#### Selected extract:
[Start]
What started out as an ‘I’ve always wanted to climb the Matterhorn’ conversation in the pub one Thursday evening turned into reality. Paul Lester, a young, strong marathon running climber, and Mick Burton, a strong fit 54 year young mate of his, set off on their journey. What follows is a summary of their diary:
Saturday 14 July 2007 – leaving Stafford in Mick’s van loaded to the gunnels with climbing and camping gear, food and drink. Crossed the channel by Eurotunnel and drove to Bondo in Switzerland via San Moritz.
Sunday 15 July – We arrived in Bondo 26 hours after leaving Stafford, although tired, we were excited with the prospect of climbing the Piz Badile the following day. After driving through Bondo with its cobbled streets, we made sure we purchased a car parking ticket for the National Park at a cost of 6SFr (Swiss Francs). We continued up a rough track for approx 3kms. From the point of parking the van we had a one and a half hour walk to Sasc Fura Hut, which we stayed in overnight. On arrival Paul decided to do a recky on the climb which we intended to do the next morning. After realising that a further rope would be needed, Paul after little deliberation headed back to the van (yes 1 1/2 hours away) to fetch more rope. Mick on the other hand settled himself down to a long sleep.
Monday 16 July – We woke at 3.30am, had breakfast and headed off at 4am to climb Piz Badile north ridge – 3305m. It has a 700m climb with 27 pitches. The whole climb is clearly visible from Bondo. This is a real classic climb. Not as difficult as it looks, it is a smooth steep III, with only 3 harder sections. From the top we descended via the same route (20 rappels). We arrived back at the van at 10pm – 19 hours after setting off. Mick slept in the van and Paul bivouacked (he is the hardy one).
[End]
#### Entries for finding text and elements:
[Start]
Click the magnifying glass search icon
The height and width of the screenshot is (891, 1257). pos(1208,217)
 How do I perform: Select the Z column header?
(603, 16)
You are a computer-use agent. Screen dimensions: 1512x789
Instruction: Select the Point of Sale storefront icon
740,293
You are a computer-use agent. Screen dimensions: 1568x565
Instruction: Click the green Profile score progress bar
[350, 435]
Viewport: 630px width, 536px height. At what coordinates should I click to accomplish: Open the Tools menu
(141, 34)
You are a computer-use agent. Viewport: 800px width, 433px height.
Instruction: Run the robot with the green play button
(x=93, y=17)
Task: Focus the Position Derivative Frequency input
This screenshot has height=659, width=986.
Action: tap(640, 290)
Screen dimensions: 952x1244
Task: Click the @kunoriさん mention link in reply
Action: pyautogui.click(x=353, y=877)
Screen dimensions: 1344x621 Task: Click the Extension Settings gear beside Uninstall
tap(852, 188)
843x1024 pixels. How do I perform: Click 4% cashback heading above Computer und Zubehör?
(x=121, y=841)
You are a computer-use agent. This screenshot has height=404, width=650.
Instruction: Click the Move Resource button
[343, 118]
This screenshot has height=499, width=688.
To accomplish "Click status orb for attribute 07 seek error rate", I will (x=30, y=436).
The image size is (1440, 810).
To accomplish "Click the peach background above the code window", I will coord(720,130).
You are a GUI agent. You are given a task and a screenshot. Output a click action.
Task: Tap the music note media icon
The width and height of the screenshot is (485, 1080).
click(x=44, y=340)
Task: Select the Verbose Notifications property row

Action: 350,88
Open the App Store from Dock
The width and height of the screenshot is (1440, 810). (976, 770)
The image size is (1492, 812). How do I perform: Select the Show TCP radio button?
[End]
#### Written instruction 1:
Render everything in the listing from its first line down to the line containing "Action: pyautogui.click(x=353, y=877)", both included, as a numbered list, leaving out any blank lines.
#### Written instruction 2:
Write the next part of the climbing diary, picking up after its last entry.
The listing is unrelated to the climbing diary.

#### Expected output 1:
1. Click the magnifying glass search icon
2. The height and width of the screenshot is (891, 1257). pos(1208,217)
3.  How do I perform: Select the Z column header?
4. (603, 16)
5. You are a computer-use agent. Screen dimensions: 1512x789
6. Instruction: Select the Point of Sale storefront icon
7. 740,293
8. You are a computer-use agent. Screen dimensions: 1568x565
9. Instruction: Click the green Profile score progress bar
10. [350, 435]
11. Viewport: 630px width, 536px height. At what coordinates should I click to accomplish: Open the Tools menu
12. (141, 34)
13. You are a computer-use agent. Viewport: 800px width, 433px height.
14. Instruction: Run the robot with the green play button
15. (x=93, y=17)
16. Task: Focus the Position Derivative Frequency input
17. This screenshot has height=659, width=986.
18. Action: tap(640, 290)
19. Screen dimensions: 952x1244
20. Task: Click the @kunoriさん mention link in reply
21. Action: pyautogui.click(x=353, y=877)

#### Expected output 2:
Tuesday 17 July – We rose at 8ish and drove to Zermatt. We set up camp at the Attermezen Camp Site, halfway between Randa and Tash – 10km from Zermatt. This is a good site, ample facilities and plenty of room. We had tried to book this in advance, but there is no need to, just turn up and there will always be space. There are frequent taxis to take you to the centre of Zermatt for 6SFr. That afternoon we reported to the Guide Centre in Zermatt, where we paid in advance for two guides to take us up the Matterhorn the following week. This was not cheap – 998SFr (approx £400) each.
Wednesday 18 July – We took the gondola to Trockenersteg and a steady walk across Theodul Glazier crossing the ski piste to Furgghorn – 3451m. From here to Theodulhorn, – 3469m we climbed the south ridge. We completed both climbs in 4hrs. We stayed overnight at the Rif.del Teodulo CAI.
Thursday 19 July – We rose at 4am, breakfasted and were out before sunrise to climb the northwest ridge of the Klein Matterhorn – 3880m – approx 4hrs. We had a welcome tea break before walking around the Breithorn Plateau and up the southwest flank of the Breithorn 4164m, which took 4hrs. We returned to Zermatt via the gondola for a well earned rest at the campsite.
Friday 20 July – We used our van to travel to the next valley – Arolla. Taking the van as far as possible up the track we walked up the zigzag path over the snow field to the Cab.de Bertol CAS – 3311m taking 6hrs.
Saturday 21 July – 4am We started out from the hut. We crossed the Glazier de l’Aiguille to reach the Aiguille de la Tsa east face – 3668m, topping it at 6.30am. Looking up from the base the final 300m is a sharp pinnacle requiring ropes and a steady nerve. We walked back to Arolla to pick up the van and returned to the campsite.
Sunday 22 July – Day of rest. Browsing the local graveyard we noted the majority of headstones bore the words ‘died on the Matterhorn’. This certainly gave us a feeling of trepidation.
Monday 23 July – We took the Riffelberg Railway from Zermatt centre to the Riffelhorn. We spent the day rock climbing on the Riffelhorn – 2925m.
Tuesday 24 July – Day of rest. Poor weather on the Matterhorn overnight prevented us from making an attempt.
Wednesday 25 July – Returned to the Riffelhorn for a further days rock climbing.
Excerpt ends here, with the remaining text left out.